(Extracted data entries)
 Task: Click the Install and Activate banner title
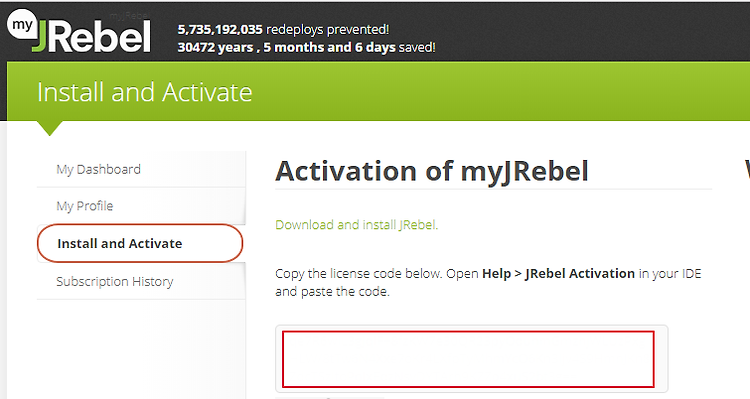(x=144, y=92)
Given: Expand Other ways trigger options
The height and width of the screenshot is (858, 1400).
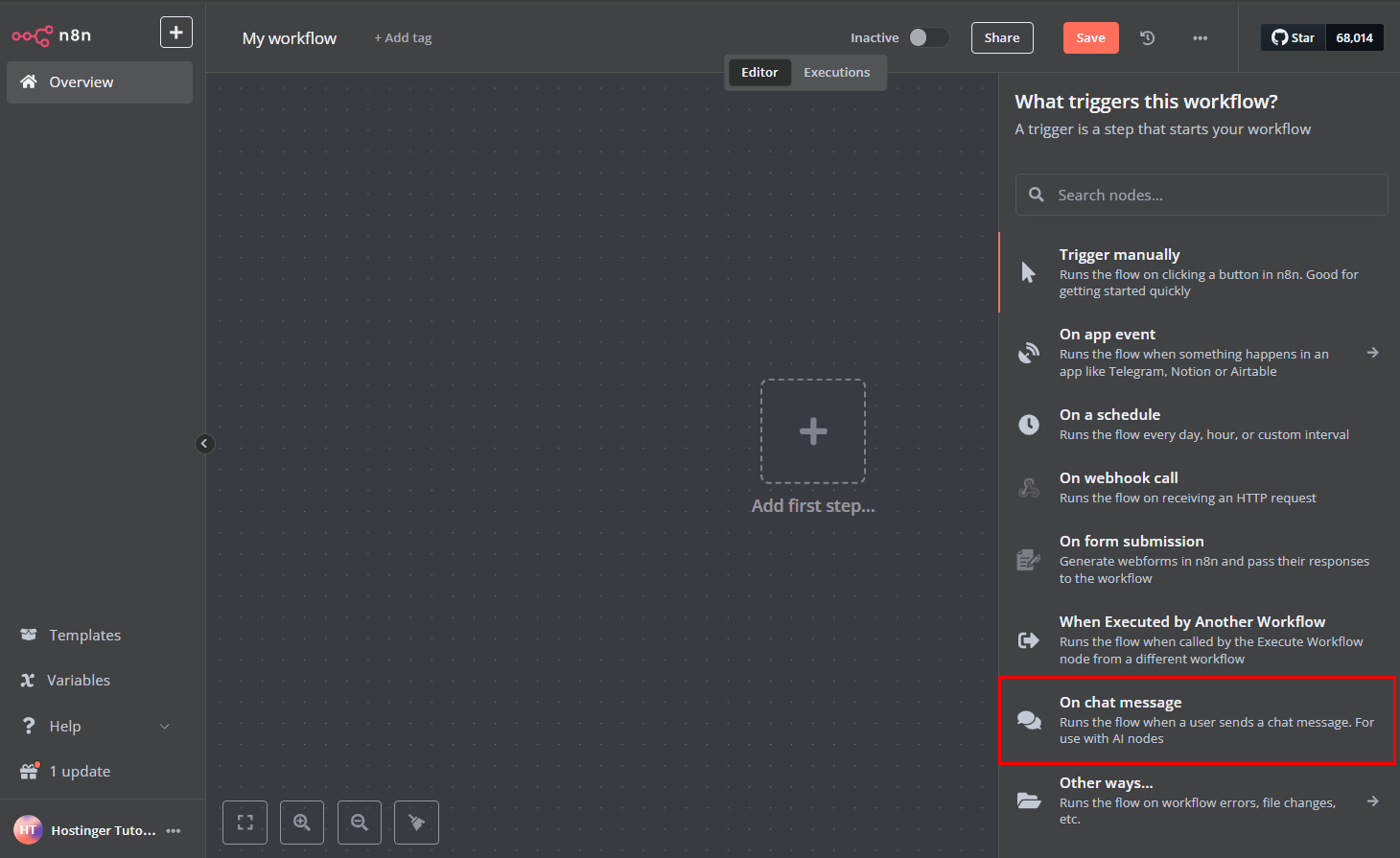Looking at the screenshot, I should coord(1372,800).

Task: Quote exactly, and nothing besides, the lines from the one with "The height and" through the end of the records above; include both ends and omit the pictures.

Result below:
The height and width of the screenshot is (858, 1400).
Looking at the screenshot, I should coord(1372,800).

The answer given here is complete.